*THE PROBLEM*
This calls for a verbatim copy of all the data, with no images carried over.

*RECORDS PROVIDED*

----------------------------------------

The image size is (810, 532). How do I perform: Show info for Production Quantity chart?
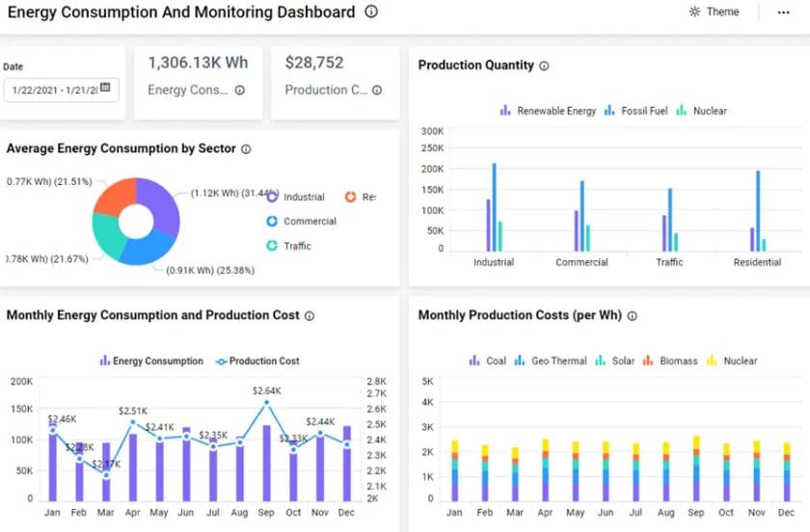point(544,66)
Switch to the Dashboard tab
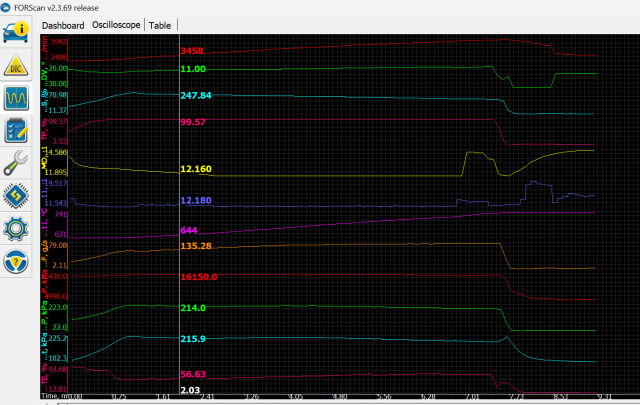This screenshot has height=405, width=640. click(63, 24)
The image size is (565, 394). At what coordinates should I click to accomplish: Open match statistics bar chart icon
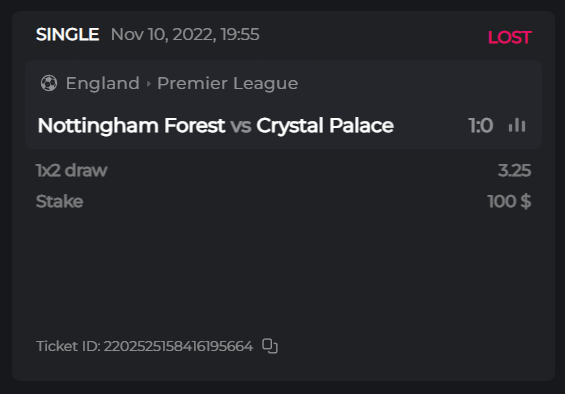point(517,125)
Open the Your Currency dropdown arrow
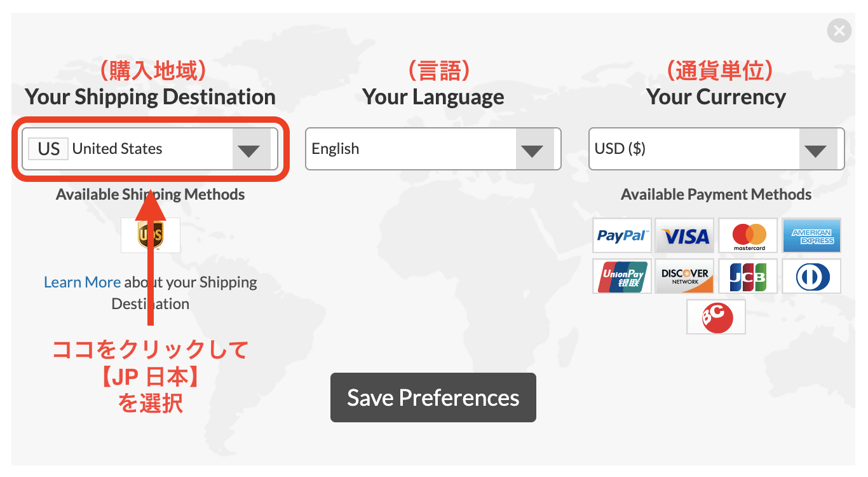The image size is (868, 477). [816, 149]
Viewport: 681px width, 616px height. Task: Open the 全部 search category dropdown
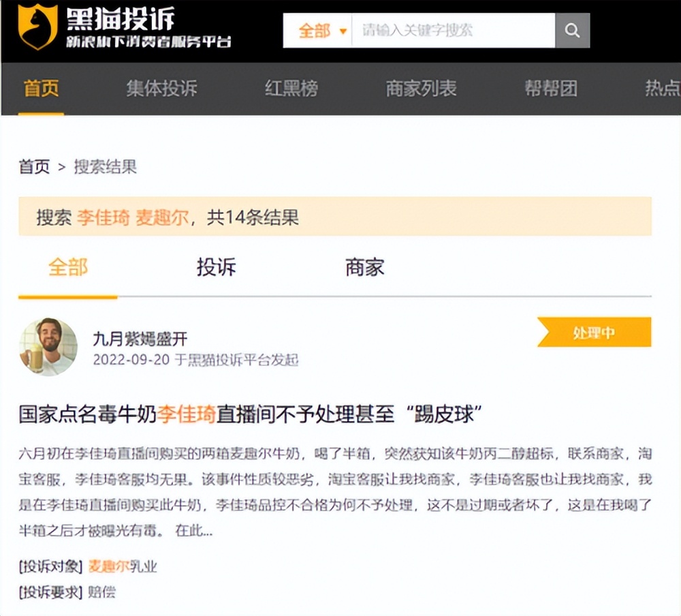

----------------------------------------

*WRITTEN RESPONSE*
The image size is (810, 532). How do I perform: Show info for Production Quantity chart?
point(544,66)
Switch to the Dashboard tab
This screenshot has height=405, width=640. click(63, 24)
The image size is (565, 394). At what coordinates should I click to accomplish: Open match statistics bar chart icon
point(517,125)
Open the Your Currency dropdown arrow
The image size is (868, 477). [816, 149]
Viewport: 681px width, 616px height. Task: Open the 全部 search category dropdown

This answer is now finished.